Work to complete: Restate word for word every line from the one containing "Open the All content filter dropdown" to the last line of the records below.

━━━━━ Provided data

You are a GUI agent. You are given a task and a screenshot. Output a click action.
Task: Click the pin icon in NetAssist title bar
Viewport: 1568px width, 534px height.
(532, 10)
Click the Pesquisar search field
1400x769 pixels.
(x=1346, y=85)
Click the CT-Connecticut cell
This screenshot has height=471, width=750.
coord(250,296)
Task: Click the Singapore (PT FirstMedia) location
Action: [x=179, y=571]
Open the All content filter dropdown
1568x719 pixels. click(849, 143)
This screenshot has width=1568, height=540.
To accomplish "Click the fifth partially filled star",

━━━━━━━━━━

Reply to the task:
Open the All content filter dropdown
1568x719 pixels. click(849, 143)
This screenshot has width=1568, height=540.
To accomplish "Click the fifth partially filled star",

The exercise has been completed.